-- DATA RECORDS follows --

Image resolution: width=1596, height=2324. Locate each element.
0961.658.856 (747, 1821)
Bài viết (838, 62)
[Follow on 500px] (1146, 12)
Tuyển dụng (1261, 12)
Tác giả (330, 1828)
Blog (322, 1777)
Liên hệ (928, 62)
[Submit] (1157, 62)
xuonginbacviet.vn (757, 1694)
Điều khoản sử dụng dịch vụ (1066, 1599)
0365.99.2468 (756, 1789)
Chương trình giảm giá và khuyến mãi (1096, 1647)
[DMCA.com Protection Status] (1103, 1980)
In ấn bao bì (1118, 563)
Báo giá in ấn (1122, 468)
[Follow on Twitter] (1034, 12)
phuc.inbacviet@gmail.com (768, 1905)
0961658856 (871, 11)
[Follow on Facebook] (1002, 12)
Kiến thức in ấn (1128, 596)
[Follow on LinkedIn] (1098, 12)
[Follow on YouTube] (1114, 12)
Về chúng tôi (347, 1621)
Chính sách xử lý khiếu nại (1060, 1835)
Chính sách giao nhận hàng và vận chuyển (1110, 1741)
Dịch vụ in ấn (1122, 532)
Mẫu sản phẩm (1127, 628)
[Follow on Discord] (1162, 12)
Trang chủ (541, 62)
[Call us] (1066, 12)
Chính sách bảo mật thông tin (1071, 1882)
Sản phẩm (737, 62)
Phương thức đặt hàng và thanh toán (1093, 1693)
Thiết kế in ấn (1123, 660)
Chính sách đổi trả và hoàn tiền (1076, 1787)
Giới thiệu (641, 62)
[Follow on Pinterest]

-- DATA RECORDS concluded --

Start at the line containing "Trang chủ (541, 62)" and copy each line through the last one in the records, exactly and with nothing added.

**ANSWER TO THE PROBLEM:**
Trang chủ (541, 62)
[Call us] (1066, 12)
Chính sách bảo mật thông tin (1071, 1882)
Sản phẩm (737, 62)
Phương thức đặt hàng và thanh toán (1093, 1693)
Thiết kế in ấn (1123, 660)
Chính sách đổi trả và hoàn tiền (1076, 1787)
Giới thiệu (641, 62)
[Follow on Pinterest]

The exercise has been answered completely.